## Texte fourni
○ ○ ○ ○ ○ ○ ○

Comment vous êtes-vous retrouvé à réaliser ce film ?
Tom Cruise m’a téléphoné : "Tu peux lire ce livre ?" Je n’ai jamais fait de suite ou de franchise et j’étais très étonné qu’il me demande ça. J’ai lu le roman, je l’ai beaucoup apprécié et je me suis rendu compte que j’aimais ce genre d’histoire, et que je n’avais jamais travaillé dessus. C’était peut-être présomptueux mais j’ai estimé que je pouvais faire de ces personnages et de ce genre un truc à ma sauce. Et Tom m’a soutenu. Il embauche des réalisateurs qui ont leur vision des choses, qui veulent faire des films à la hauteur de leurs ambitions.

Vous vous êtes replongé dans le meilleur des films d’action ?
Non. Parce que quand on a vu assez de films d’action, on connaît les ficelles. Mon challenge était de jouer avec ces ficelles, tout en faisant honneur aux relations entre les personnages. Rendre les deux crédibles. Une sorte d’hybride, où chaque chose a sa place. Et ça, ça se construit avec le script, à chaque nouvelle version.

○ ○ ○ ○ ○ ○ ○

## Consignes
(a) Recopiez le passage de l'entretien allant de « Vous vous êtes » jusqu'à « chaque nouvelle version. », en remplaçant « ficelles » par « codes ».
(b) D'après l'entretien, pourquoi la personne interrogée ne s'est-elle pas replongée dans les meilleurs films d'action ?
Appuyez-vous uniquement sur l'entretien.

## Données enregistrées

○ ○ ○ ○ ○ ○ ○

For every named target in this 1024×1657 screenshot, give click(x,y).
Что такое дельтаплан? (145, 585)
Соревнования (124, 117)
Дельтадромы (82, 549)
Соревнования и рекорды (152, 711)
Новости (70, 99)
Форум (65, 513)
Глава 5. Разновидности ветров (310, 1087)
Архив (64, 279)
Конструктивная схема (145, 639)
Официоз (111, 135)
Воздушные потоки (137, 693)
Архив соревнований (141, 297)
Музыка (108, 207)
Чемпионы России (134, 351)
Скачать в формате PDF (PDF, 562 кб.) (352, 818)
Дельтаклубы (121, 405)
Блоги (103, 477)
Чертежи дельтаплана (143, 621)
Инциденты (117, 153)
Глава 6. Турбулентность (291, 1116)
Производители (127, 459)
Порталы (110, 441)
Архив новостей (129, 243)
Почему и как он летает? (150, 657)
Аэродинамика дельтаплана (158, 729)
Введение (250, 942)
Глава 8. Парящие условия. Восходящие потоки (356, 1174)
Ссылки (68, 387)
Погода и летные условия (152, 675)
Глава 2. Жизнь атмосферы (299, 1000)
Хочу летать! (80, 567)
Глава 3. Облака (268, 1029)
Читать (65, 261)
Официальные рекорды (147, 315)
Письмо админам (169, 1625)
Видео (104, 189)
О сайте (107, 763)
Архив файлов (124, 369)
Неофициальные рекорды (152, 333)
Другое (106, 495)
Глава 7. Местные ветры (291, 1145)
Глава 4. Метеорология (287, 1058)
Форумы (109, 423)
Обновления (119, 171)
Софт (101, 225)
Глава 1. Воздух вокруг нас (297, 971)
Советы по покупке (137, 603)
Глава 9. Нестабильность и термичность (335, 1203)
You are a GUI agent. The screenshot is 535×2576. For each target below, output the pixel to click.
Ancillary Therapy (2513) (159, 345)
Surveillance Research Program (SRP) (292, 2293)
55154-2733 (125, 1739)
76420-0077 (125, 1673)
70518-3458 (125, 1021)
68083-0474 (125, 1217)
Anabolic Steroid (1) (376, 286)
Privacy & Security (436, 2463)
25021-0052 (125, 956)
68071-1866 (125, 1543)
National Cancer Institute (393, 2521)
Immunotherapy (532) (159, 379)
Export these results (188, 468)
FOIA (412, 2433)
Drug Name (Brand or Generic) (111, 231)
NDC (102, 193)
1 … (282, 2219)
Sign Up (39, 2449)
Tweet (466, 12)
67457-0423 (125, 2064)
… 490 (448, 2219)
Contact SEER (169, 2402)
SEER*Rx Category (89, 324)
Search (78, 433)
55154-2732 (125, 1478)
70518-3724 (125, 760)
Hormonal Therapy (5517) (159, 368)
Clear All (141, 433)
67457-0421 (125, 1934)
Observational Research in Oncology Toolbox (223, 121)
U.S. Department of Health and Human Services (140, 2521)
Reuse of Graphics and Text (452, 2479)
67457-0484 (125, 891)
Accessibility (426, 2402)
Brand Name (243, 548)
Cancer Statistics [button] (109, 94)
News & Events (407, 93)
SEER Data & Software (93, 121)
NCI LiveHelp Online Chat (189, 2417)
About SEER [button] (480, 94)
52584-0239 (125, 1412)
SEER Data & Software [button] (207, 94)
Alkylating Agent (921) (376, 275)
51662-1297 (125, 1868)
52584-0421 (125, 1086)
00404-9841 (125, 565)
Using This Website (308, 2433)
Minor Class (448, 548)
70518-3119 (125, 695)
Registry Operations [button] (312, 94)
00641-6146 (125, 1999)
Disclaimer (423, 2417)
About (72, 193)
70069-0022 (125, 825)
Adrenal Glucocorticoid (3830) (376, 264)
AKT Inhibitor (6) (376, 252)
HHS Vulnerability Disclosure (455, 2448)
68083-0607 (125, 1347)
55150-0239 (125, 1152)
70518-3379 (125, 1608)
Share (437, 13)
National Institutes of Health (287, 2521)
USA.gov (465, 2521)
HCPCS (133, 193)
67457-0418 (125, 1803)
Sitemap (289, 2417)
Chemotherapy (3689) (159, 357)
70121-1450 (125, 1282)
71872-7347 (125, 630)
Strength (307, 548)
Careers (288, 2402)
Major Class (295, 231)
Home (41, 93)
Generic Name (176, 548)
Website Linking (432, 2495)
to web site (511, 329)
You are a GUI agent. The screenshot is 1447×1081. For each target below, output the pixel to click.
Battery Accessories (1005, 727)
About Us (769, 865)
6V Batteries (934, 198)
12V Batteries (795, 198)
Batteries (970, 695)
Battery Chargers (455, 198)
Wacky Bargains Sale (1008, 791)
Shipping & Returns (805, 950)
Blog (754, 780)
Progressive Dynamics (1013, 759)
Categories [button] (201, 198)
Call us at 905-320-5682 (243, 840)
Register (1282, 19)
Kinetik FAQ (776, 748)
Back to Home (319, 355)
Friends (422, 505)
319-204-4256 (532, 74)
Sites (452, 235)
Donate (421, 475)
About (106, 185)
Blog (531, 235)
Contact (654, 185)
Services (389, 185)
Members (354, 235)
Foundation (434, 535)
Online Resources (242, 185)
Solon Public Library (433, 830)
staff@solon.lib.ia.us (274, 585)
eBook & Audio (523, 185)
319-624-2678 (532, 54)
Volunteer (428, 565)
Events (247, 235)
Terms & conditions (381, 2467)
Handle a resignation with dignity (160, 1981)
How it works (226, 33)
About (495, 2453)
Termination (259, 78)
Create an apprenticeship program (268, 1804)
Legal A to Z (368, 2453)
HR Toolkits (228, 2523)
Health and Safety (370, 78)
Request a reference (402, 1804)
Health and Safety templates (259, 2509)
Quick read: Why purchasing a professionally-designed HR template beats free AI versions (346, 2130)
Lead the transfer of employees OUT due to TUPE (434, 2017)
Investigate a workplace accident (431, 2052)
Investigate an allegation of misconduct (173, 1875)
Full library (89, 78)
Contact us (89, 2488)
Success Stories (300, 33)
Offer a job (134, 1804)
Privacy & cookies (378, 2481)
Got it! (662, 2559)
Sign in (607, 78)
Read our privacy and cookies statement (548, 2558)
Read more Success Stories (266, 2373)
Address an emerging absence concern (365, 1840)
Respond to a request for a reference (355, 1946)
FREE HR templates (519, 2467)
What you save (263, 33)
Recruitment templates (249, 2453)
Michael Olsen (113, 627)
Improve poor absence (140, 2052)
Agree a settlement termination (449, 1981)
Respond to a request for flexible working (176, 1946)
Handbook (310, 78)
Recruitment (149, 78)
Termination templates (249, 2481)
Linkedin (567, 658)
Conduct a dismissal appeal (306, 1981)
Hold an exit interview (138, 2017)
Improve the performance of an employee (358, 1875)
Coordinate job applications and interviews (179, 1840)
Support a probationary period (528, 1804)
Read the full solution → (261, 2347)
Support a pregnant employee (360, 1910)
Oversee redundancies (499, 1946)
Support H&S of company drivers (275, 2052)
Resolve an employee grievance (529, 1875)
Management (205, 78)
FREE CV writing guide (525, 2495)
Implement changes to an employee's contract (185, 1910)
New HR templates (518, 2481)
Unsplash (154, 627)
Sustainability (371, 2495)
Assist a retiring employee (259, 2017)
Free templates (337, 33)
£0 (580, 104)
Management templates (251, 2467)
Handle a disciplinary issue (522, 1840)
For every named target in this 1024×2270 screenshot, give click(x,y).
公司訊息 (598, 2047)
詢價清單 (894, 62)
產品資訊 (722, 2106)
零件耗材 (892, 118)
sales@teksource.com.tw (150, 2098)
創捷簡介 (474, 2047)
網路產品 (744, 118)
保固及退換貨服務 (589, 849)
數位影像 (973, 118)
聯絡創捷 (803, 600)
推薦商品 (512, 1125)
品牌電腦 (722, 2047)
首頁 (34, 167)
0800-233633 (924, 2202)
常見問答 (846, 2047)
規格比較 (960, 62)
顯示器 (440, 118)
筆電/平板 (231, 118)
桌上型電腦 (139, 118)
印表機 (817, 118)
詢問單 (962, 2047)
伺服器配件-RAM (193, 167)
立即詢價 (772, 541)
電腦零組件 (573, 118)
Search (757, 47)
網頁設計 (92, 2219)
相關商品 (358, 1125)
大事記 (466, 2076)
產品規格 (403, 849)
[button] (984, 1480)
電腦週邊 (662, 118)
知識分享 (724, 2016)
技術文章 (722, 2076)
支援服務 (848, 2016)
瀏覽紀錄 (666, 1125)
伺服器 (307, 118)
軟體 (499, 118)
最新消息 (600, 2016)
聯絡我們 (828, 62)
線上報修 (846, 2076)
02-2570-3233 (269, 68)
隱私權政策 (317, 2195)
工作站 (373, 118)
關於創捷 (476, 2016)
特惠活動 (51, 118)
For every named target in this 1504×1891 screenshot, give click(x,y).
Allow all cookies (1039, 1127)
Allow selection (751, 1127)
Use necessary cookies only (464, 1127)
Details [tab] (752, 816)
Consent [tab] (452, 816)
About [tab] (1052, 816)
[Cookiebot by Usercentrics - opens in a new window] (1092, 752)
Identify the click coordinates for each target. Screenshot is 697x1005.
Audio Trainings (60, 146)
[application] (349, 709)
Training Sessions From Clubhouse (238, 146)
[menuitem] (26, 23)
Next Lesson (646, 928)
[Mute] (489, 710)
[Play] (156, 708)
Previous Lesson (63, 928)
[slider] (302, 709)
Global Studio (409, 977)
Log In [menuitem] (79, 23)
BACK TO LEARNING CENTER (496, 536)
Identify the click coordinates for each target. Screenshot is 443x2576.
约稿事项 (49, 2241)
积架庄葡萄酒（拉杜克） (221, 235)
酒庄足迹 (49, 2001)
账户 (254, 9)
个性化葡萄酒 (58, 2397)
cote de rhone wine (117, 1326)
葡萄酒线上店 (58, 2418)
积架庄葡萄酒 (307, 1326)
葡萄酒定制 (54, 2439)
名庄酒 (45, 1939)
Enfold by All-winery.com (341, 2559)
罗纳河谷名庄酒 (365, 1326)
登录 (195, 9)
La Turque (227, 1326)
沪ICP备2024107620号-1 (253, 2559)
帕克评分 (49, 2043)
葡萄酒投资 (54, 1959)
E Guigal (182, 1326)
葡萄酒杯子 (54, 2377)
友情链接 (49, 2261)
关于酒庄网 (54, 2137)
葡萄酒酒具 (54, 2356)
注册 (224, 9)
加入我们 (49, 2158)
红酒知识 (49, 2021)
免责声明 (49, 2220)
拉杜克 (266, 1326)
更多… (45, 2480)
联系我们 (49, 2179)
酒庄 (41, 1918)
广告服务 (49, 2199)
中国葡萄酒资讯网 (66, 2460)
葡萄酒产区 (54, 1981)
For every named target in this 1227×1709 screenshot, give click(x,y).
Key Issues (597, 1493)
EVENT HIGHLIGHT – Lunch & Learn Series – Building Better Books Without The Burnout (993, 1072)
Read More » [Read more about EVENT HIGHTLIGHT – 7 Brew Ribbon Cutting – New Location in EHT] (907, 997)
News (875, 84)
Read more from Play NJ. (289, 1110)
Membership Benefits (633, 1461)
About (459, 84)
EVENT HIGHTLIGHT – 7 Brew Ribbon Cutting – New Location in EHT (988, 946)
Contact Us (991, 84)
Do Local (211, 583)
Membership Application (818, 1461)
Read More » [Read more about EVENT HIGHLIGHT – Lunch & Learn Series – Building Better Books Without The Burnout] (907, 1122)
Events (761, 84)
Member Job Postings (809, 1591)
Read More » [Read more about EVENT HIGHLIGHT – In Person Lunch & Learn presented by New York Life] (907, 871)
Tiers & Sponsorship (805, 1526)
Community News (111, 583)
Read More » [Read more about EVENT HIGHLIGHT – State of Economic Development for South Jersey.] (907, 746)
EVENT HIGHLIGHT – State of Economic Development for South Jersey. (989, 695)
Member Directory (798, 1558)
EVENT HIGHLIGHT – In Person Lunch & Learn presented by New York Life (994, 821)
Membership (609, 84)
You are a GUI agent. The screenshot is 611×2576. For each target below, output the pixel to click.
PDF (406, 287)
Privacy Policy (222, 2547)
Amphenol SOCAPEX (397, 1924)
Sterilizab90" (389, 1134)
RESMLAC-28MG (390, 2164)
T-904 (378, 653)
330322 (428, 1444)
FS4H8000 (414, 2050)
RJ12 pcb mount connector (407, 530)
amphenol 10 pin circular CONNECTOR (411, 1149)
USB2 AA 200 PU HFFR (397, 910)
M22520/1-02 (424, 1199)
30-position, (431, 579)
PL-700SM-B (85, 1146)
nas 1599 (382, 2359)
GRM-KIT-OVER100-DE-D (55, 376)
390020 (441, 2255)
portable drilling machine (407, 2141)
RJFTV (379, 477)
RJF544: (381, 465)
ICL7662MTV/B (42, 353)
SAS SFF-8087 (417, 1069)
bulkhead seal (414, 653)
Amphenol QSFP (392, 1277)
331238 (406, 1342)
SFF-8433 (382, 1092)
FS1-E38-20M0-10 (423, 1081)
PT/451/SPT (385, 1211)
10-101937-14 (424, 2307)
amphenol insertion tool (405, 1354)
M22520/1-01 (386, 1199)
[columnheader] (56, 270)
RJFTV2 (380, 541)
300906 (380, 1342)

○ ○ ○ ○ ○ ○ ○

## Corrigé des exercices
(a)
Vous vous êtes replongé dans le meilleur des films d’action ?
Non. Parce que quand on a vu assez de films d’action, on connaît les codes. Mon challenge était de jouer avec ces codes, tout en faisant honneur aux relations entre les personnages. Rendre les deux crédibles. Une sorte d’hybride, où chaque chose a sa place. Et ça, ça se construit avec le script, à chaque nouvelle version.

(b) Parce que, quand on a vu assez de films d'action, on en connaît les ficelles. Son défi était justement de jouer avec ces ficelles.